NEWARK — New Jersey’s Governor has refused to declare a state of emergency amid Newark’s water crisis.
This happens while many are being urged to drink bottled water only and inmates inside a Newark prison say their calls for clean water stop at their cell door.
"They’re saying what about us?" said Tyrone Barnes. "They want water."
Barnes and a group of Newark residents tried to storm past a post at Northern State Prison in Newark with dozens of cases of bottled water cradled in their arms.
"How do we know the lead pipes in here aren’t also lead?" said Tia Ryans.
A spokesman for the New Jersey Department of Corrections stated: "Northern State Prison is not impacted by the water situation in Newark."
But the DOC has not responded to questions about if the water at this or other facilities have been tested.

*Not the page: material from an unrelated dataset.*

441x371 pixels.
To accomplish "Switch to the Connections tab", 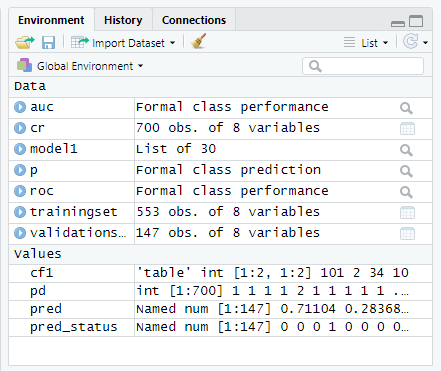I will (194, 20).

As dangerous levels of lead roil much of the city, Newark has handed out water filters. But a couple tests showed that lead is still leaching through. After an EPA order - and an echo of Flint, Michigan - Newark began providing bottled water to residents last week. But only high risk homes are eligible.
A federal judge's ruling is looming which could order the city to broaden their bottled water distribution. As of today, New Jersey Governor Phil Murphy has declined to declare a state of emergency.
"I’m not declaring a state of emergency because we don’t need to," Murphy said. "We have the resources, we have the capabilities at the moment. This is something we will revisit depending on where the road takes us."
A state of emergency would direct more funds and resources to the city. One lawmaker says he wants to see the National Guard deployed to Newark to help distribute bottled water to residents.
The Governor is calling for a massive federal investment to rip out lead service lines.